À long terme, après 15 à 20 ans, TAO devrait pouvoir construire tous ses projets d’infrastructure de transport sans s’endetter (ou à des taux très bas, puisqu’il y a une garantie de retour sur investissements), les tarifs des tickets devraient être assez bas et l’ensemble du réseau de tramway fonctionnera sans subventions publiques (voir pourra reverser des dividendes à son propriétaire : la métropole d’Orléans, mais là, personnellement, je n’y suis pas trop favorable).
On fait en fait d’une pierre deux coups (voir davantage) : construire et financer les infrastructures de transport et résoudre le manque de logements.
L’inclusion des équipements publics
Outre les grandes résidences, centres commerciaux et de bureaux, on pourra citer aussi les grandes installations sportives, lieux de spectacles comme des équipements publics ou privés qui doivent être en partie propriété de la société de transport.
On pourrait faire l’exemple que lors de la construction d’un stade par des investisseurs, la compagnie de transport négociera la propriété de 5 % des parts du stade en échange de la construction et intégration dans le projet voir dans le bâtiment lui-même de la station de métro / tram destinée à desservir le stade.
C’est parce qu’il y a une station de métro ou de tramway à proximité qu’une salle de spectacles sera populaire tout autant que c’est celle-ci qui garantit que cette ligne de transport est utilisée, sans que les rues avoisinantes soient bouchées par la circulation.
On reste sur un jeu où tout le monde est gagnant.

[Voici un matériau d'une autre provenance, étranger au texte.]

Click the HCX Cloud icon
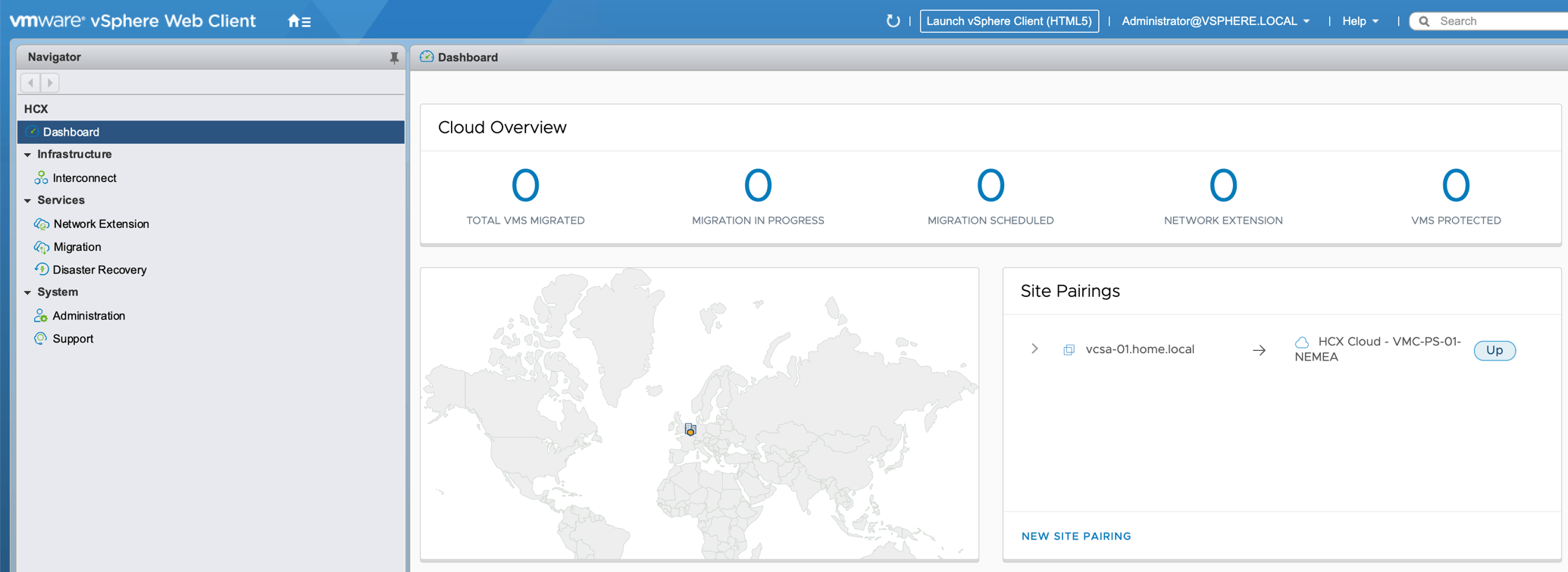This screenshot has height=572, width=1568. click(1302, 342)
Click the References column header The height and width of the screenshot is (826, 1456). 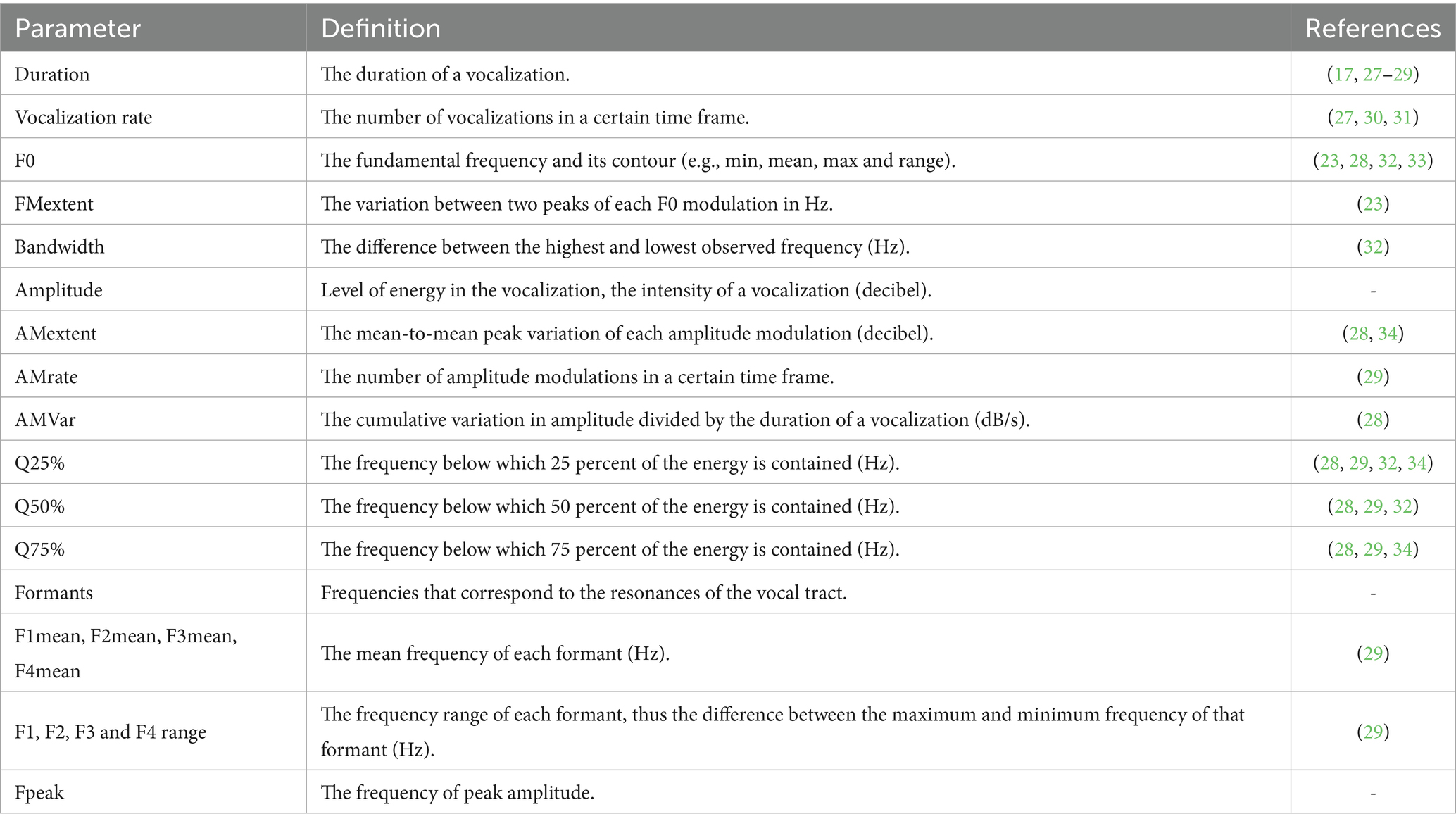pos(1372,28)
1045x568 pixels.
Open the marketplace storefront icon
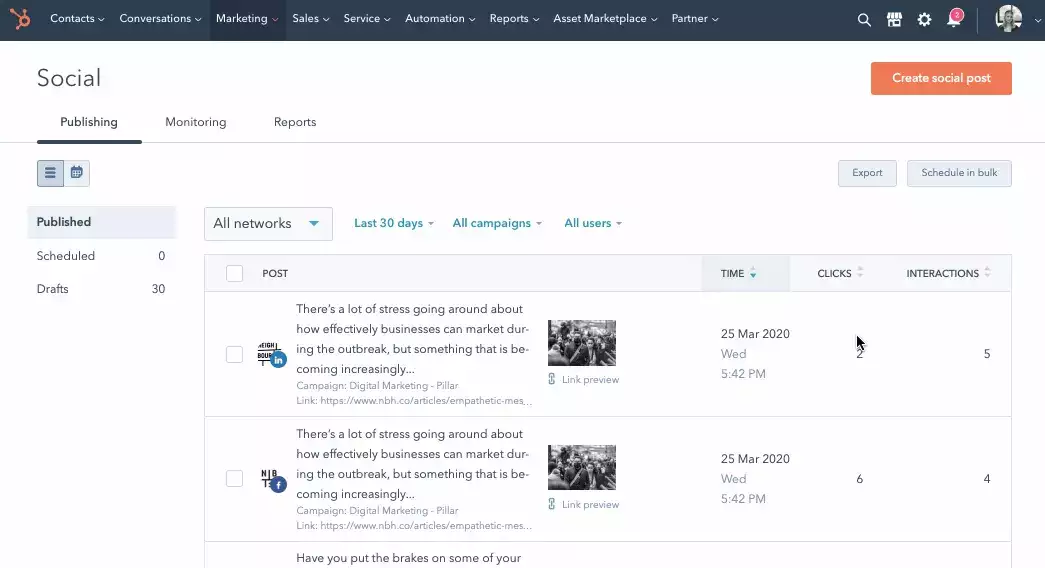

Le bras armé de l’urbanisme
Ceci a pour effet de transformer ce qui est à la base simplement une entreprise publique chargée de faire circuler des tramways en un véritable bras armé urbanistique. Cela a pourtant tout son sens : les transports, les flux de personnes façonnent l’espace urbain et contribuent à son efficacité économique et à la qualité de vie de ses habitants.
C’est ce qui manque souvent à de nombreuses villes : une vision holistique. C’est la ville toute entière qui est un système économique qu’il faut intégrer.
Une certaine autonomie vis à vis du donneur d’ordre public
Grace à cette gestion de long-terme et ces bénéfices directs après investissements, la compagnie de transport devient davantage autonome financièrement face à son propriétaire et donneur d’ordre : la mairie, la métropole, l’agglomération.
J’ai lu et entendu que les infrastructures étaient déjà souvent financés via des montages similaires, mais ceux-ci restent trop souvent controlés par les politiciens. Ici il s’agit bien de concrétiser ça de manière encore plus sûre dans un cadre institutionnel.
L’entreprise pourrait alors nouer des partenariats industriels innovants, monter ses propres formations, ce sans devoir en permanence demander l’approbation ou obtenir des subventions et subir les aléas du cycle politique.
En cela, elle ressemblera alors à EDF. Il s’agit en fait d’une forme de partenariat public-privé (financement d’une infrastructure publique par une entreprise qui se paye sur une rente à long-terme - comme les autoroutes), sauf que finalement, le public est aux deux côtés de l’arrangement, le privé (les vraies entreprises) sont juste les constructeurs.
L’entreprise reste l’executant d’une politique de long-terme, ça doit rester sa mission : fournir un service de transport urbain efficace, peu polluant, et à moindre coût pour les passagers et usagers de l’espace urbain, et elle doit rendre des comptes, publiquement et régulièrement, au politique comme au public, de ces diverses missions.
Je doute que le modèle puisse fonctionner à plus grande echelle, en particulier nationale, puisque ça signifierait que la SNCF soit propriétaire de la moitié de chaque ville où il y a une gare de train.
On peut signaler que ce modèle est partiellement appliqué en Europe, avec un certain succès, par la ville de Copenhague.